Dynamic Programming in Probability Spaces via Optimal Transport
Antonio Terpin, Nicolas Lanzetti, Florian Dörfler
TL;DR
This work addresses discrete-time finite-horizon optimal control where the state is a probability measure over a ground space. It demonstrates a separation principle in which the DP solution in probability spaces is constructed from a ground-space DP for individual agents and a single (multi-marginal) optimal transport problem that allocates agents to trajectories. The key contributions include a rigorous formulation linking J_k to a multi-marginal OT with cost j_k, constructive procedures for optimal state-input distributions, and conditions ensuring existence and computability (offline ground-space DP plus OT) with offline/online computation trade-offs. The results unify and extend prior fleet-steering approaches by showing they are special cases of the DP-in-probability-space framework and offer practical guidance for designing transport costs via learned cost-to-go terms.
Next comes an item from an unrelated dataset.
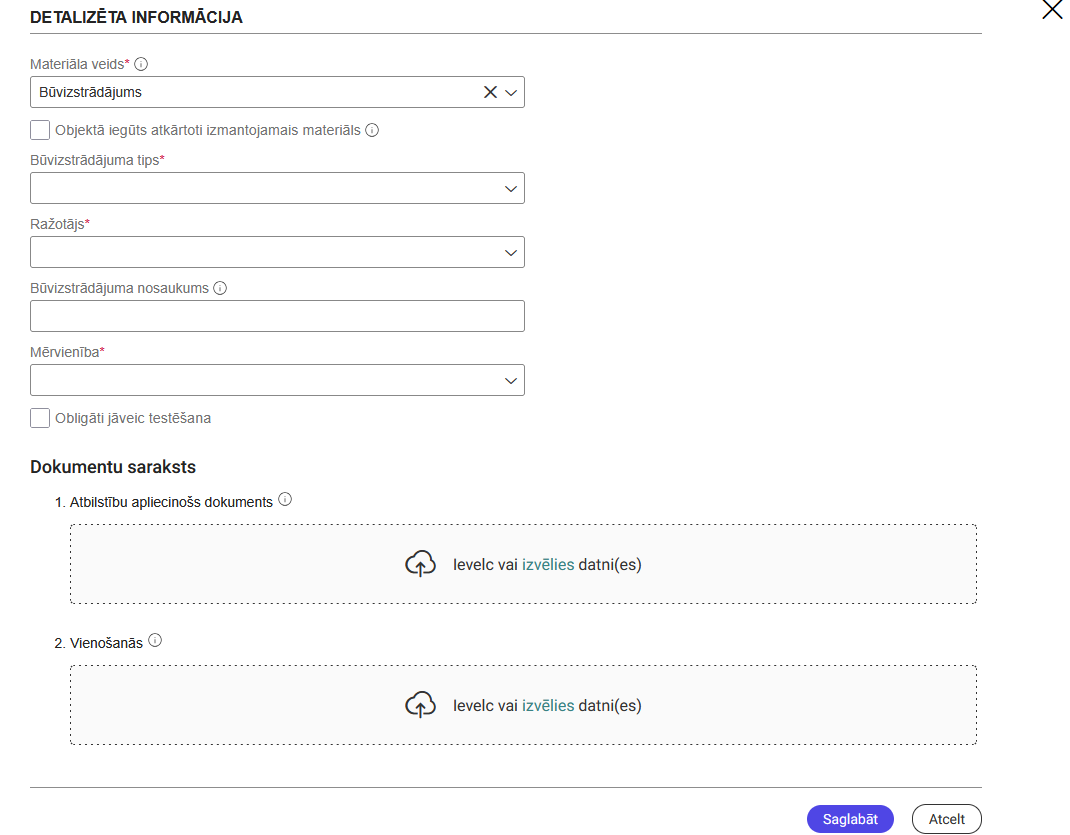This screenshot has width=1070, height=835.
Task: Click info icon next to Materiāla veids
Action: click(x=141, y=64)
Through examples and proofs, the paper clarifies when the two-marginal simplifications suffice and where multi-marginal formulations are indispensable, highlighting implications for scalable multi-agent control and distribution steering.
Abstract
We study discrete-time finite-horizon optimal control problems in probability spaces, whereby the state of the system is a probability measure. We show that, in many instances, the solution of dynamic programming in probability spaces results from two ingredients: (i) the solution of dynamic programming in the "ground space" (i.e., the space on which the probability measures live) and (ii) the solution of an optimal transport problem. From a multi-agent control perspective, a separation principle holds: The "low-level control of the agents of the fleet" (how does one reach the destination?) and "fleet-level control" (who goes where?) are decoupled.